Rows for locating words and elements:
--

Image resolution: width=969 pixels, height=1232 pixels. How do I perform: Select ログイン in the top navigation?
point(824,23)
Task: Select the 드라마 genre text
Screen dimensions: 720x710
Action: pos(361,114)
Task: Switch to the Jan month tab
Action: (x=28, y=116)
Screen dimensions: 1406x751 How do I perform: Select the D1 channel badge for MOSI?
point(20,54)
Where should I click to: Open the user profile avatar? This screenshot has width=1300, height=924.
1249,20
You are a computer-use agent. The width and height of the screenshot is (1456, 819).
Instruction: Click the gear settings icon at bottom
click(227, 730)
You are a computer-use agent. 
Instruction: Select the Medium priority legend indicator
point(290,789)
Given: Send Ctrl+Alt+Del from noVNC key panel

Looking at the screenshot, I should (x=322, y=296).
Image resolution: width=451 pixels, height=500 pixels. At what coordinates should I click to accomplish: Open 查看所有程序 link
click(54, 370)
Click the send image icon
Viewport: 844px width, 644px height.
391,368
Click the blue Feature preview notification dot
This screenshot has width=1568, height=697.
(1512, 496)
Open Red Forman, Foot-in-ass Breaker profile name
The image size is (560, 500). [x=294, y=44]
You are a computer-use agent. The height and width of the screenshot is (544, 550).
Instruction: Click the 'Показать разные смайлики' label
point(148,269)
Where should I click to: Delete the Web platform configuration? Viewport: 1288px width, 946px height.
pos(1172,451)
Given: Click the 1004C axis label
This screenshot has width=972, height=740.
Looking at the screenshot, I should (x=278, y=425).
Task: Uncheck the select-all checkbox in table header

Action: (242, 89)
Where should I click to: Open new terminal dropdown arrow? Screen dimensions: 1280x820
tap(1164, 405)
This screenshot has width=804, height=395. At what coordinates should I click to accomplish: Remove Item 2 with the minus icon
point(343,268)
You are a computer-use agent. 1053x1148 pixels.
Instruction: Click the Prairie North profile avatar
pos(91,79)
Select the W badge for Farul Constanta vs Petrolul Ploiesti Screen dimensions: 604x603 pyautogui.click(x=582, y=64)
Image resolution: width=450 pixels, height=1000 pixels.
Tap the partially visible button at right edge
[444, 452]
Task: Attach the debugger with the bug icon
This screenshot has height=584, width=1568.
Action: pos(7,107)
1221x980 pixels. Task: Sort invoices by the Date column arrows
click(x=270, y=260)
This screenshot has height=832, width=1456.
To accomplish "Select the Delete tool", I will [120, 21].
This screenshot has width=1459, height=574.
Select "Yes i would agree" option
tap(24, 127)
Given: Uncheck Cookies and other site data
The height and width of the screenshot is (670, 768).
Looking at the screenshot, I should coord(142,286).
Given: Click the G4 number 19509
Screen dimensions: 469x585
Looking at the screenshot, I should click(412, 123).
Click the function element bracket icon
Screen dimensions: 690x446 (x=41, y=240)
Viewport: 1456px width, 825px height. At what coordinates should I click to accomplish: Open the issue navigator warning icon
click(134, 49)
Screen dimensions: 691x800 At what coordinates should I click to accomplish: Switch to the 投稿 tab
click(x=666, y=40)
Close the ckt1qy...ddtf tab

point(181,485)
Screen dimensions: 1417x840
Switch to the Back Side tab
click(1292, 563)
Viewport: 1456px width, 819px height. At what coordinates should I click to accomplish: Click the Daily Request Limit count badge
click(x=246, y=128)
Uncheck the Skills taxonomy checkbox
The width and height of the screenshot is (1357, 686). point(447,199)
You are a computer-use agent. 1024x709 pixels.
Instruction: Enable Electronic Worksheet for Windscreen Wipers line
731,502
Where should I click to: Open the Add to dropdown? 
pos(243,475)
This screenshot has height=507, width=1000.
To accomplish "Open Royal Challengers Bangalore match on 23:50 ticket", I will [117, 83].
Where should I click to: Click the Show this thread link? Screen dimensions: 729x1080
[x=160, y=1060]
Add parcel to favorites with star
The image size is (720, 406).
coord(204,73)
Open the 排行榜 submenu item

--

Quote the rows from the line containing "You are a computer-use agent. 1024x709" through the end of the rows, both ends included, with nothing changed.

• **FULL SOLUTION**:
You are a computer-use agent. 1024x709 pixels.
Instruction: Enable Electronic Worksheet for Windscreen Wipers line
731,502
Where should I click to: Open the Add to dropdown? 
pos(243,475)
This screenshot has height=507, width=1000.
To accomplish "Open Royal Challengers Bangalore match on 23:50 ticket", I will [117, 83].
Where should I click to: Click the Show this thread link? Screen dimensions: 729x1080
[x=160, y=1060]
Add parcel to favorites with star
The image size is (720, 406).
coord(204,73)
Open the 排行榜 submenu item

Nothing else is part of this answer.